Dengan hadirnya berbagai narasumber dari berbagai latar belakang, diskusi ini bertujuan memberi wawasan yang lebih dalam tentang literasi digital dan dampaknya terhadap masyarakat. Sebuah fakta menarik adalah skor literasi digital di Maluku Utara, yang dipaparkan oleh Thamrin Ali Ibrahim, hanya 3,18 dari skala 1 hingga 5. Ini menunjukkan bahwa daerah ini masih menghadapi kendala besar dalam menyerap informasi digital secara efektif.
Pentingnya Literasi Digital dalam Menghadapi Disinformasi
Skor rendah literasi digital di Maluku Utara mencerminkan tantangan yang dihadapi masyarakat dalam memahami dan menggunakan informasi digital. Menurut Thamrin, hal ini mengisyaratkan bahwa banyak masyarakat belum bisa memanfaatkan akses informasi secara optimal dan bertanggung jawab. Penggunaan internet, yang semakin menjadi kebutuhan sehari-hari, harus diimbangi dengan pemahaman yang cukup agar individu tidak jatuh ke dalam perangkap informasi yang menyesatkan.
Data menunjukkan bahwa rendahnya literasi ini tidak lepas dari masalah aksesibilitas. Di daerah terpencil dan kepulauan, akses internet sering kali terbatas, menciptakan kesenjangan digital yang jelas. Sebuah pandangan yang bisa diambil adalah memperhatikan infrastruktur teknologi serta pelatihan literasi digital yang lebih merata. Ini adalah tantangan saat ini yang harus dihadapi agar masyarakat bisa beradaptasi dengan baik terhadap perubahan zaman.

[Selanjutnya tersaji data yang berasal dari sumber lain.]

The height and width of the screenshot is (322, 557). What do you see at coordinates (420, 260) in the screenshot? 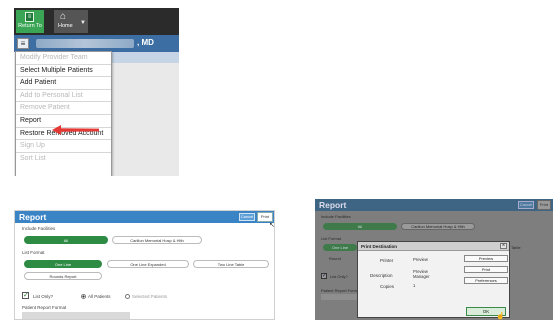
I see `printer-value: Preview` at bounding box center [420, 260].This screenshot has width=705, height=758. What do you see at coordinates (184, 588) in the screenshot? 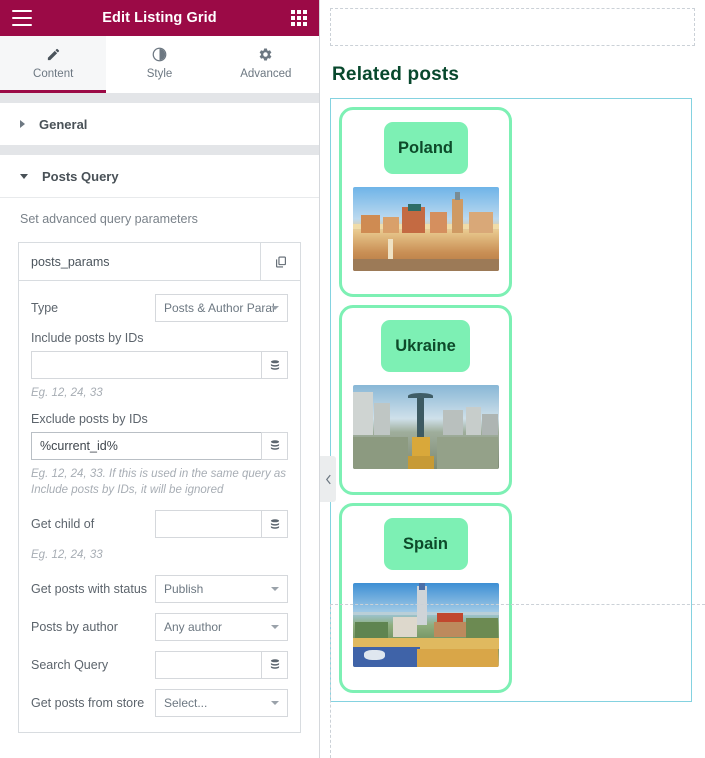
I see `status-select-value: Publish` at bounding box center [184, 588].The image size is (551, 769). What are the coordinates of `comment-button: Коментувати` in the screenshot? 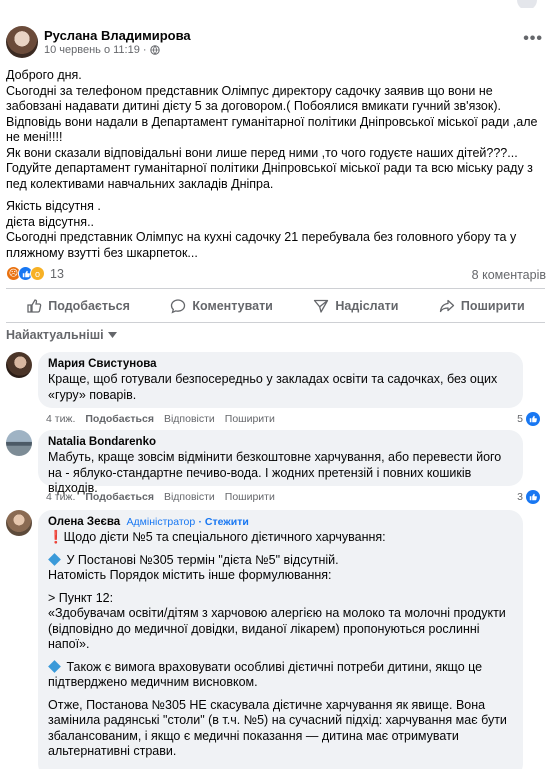 It's located at (222, 306).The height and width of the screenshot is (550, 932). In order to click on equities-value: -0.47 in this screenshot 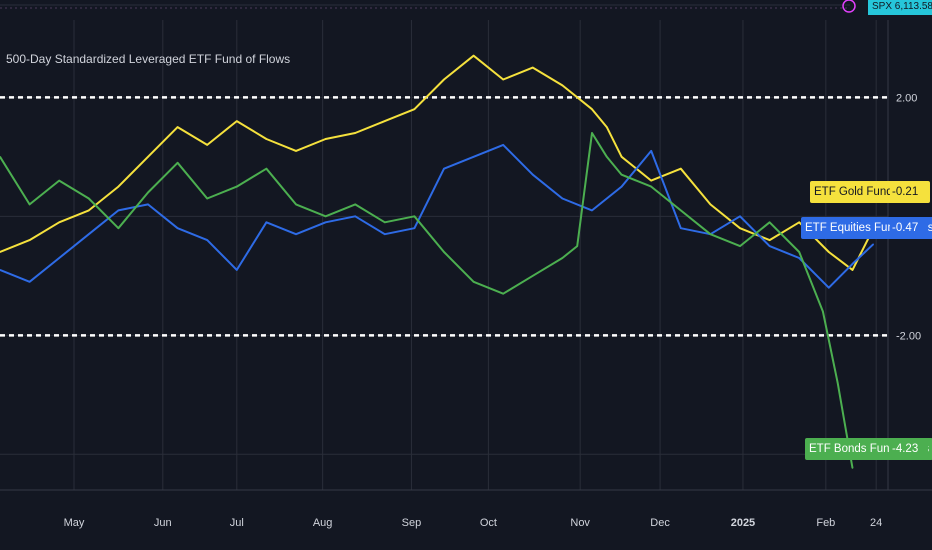, I will do `click(906, 228)`.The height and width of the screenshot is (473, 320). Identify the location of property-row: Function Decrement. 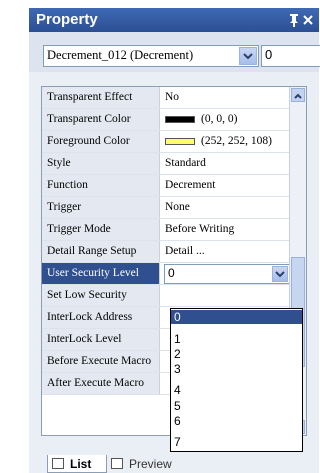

Strategi Meningkatkan Literasi Digital di Masyarakat
Pada diskusi ini, Rinto Taib mengusulkan agar literasi digital tidak hanya dilihat dari sudut teknologi, tetapi juga dikaitkan dengan budaya lokal. Pengembangan modul literasi yang mempertimbangkan kekayaan budaya setempat akan membuatnya lebih relevan dan mudah dipahami oleh masyarakat. Ini adalah langkah kritis untuk mengaitkan materi belajar dengan identitas lokal agar lebih menarik perhatian.
Di sisi lain, Wendi Wambes menjelaskan bahwa AMSI telah mencoba menjawab tantangan media sosial dengan menerbitkan modul literasi media sejak tahun 2022. Ini sangat penting mengingat risiko penyebaran hoaks yang semakin meningkat, terutama dalam konteks teknologi baru seperti kecerdasan buatan. Kegiatan cek fakta yang dilakukan perusahaan media juga merupakan langkah yang patut diapresiasi, meskipun masih ada keterbatasan dalam dukungan yang tersedia untuk Maluku Utara.
Sementara itu, Syafitri Zahra Togubu mengingatkan bahwa ruang digital bisa dimanfaatkan untuk hal-hal positif. Menarik untuk dicatat bahwa perilaku pengguna media sosial saat ini sering tertuju pada konten hiburan, seperti video dance, ketimbang kegiatan yang lebih produktif. Ini adalah sinyal bahwa pemerintah bersama komunitas perlu bersinergi untuk mengarahkan penggunaan ruang digital ke arah yang lebih bermanfaat.